WHAT YOU NEED TO DO:
Format the lines beginning with the one that contains "You are a GUI" and running through the one that contains "click(x=798, y=406)", both included, as a two-column CSV with the headers request and answer. Give one row per request, put each field in double quotes, and replace line breaks with spaces.
# Start of SUPPLIED DATA
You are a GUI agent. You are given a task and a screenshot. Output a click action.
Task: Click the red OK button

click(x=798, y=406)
# End of SUPPLIED DATA
# Start of SUPPLIED DATA
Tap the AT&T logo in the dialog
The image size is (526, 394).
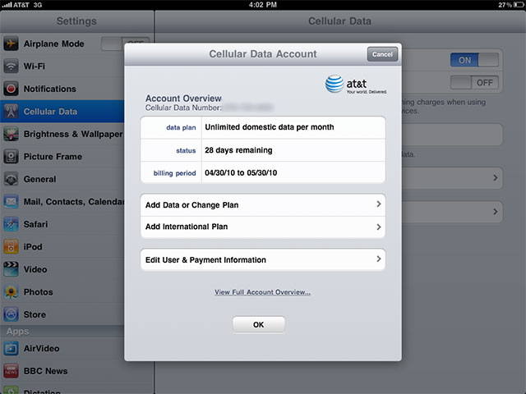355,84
# End of SUPPLIED DATA
# Start of SUPPLIED DATA
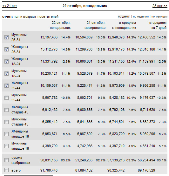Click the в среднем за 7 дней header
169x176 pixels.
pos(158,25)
# End of SUPPLIED DATA
TASK ANSWER:
request,answer
"You are a GUI agent. You are given a task and a screenshot. Output a click action. Task: Click the red OK button","click(x=798, y=406)"